The entries below contain a line with "This screenshot has height=540, width=960." and a line with "You are a computer-use". Retype exactly everything from the first down to the second, both included, and nothing else.

===== Record set

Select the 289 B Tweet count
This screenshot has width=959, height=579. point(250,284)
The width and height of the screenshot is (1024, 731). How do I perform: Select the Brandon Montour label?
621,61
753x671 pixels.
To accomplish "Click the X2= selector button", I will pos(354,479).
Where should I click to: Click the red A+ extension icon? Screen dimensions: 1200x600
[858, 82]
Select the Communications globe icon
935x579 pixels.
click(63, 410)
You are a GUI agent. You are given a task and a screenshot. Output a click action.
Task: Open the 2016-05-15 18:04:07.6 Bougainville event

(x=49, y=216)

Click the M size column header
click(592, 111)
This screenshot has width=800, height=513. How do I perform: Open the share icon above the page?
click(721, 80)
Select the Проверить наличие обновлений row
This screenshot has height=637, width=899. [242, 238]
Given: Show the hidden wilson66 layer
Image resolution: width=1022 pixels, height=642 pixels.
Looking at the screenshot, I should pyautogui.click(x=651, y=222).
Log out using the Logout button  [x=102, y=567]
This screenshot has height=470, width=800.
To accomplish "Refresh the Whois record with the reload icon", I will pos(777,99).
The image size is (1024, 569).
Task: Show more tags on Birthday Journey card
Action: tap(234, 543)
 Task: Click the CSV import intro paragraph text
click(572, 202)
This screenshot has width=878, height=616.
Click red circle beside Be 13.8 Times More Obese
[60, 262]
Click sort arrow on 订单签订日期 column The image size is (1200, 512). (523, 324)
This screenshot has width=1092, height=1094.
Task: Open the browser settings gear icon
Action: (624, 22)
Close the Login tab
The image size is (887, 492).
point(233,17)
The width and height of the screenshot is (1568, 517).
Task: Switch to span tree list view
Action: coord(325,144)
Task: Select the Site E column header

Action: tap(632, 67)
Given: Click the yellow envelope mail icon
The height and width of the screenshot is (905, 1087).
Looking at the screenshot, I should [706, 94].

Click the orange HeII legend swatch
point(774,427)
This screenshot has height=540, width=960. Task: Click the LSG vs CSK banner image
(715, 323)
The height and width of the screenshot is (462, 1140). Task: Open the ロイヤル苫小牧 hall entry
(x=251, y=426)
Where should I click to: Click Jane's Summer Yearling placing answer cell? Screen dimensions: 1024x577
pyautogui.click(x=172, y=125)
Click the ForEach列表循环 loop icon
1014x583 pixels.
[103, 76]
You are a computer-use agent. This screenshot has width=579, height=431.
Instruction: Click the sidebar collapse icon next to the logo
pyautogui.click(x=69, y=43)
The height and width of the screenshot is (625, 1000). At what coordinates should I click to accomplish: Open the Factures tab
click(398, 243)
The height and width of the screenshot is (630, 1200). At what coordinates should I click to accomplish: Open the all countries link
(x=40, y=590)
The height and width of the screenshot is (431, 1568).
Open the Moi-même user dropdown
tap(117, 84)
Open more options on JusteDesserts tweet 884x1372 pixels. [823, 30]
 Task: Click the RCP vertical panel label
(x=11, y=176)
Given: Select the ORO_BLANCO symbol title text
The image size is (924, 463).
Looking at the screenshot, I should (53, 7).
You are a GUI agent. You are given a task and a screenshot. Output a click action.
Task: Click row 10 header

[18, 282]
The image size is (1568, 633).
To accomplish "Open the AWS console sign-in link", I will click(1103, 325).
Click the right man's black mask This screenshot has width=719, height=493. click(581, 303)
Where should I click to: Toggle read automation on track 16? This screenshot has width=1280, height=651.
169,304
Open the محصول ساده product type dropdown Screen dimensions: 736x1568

==========

Solution
This screenshot has height=540, width=960. Task: Click the LSG vs CSK banner image
(715, 323)
The height and width of the screenshot is (462, 1140). Task: Open the ロイヤル苫小牧 hall entry
(x=251, y=426)
Where should I click to: Click Jane's Summer Yearling placing answer cell? Screen dimensions: 1024x577
pyautogui.click(x=172, y=125)
Click the ForEach列表循环 loop icon
1014x583 pixels.
[103, 76]
You are a computer-use agent. This screenshot has width=579, height=431.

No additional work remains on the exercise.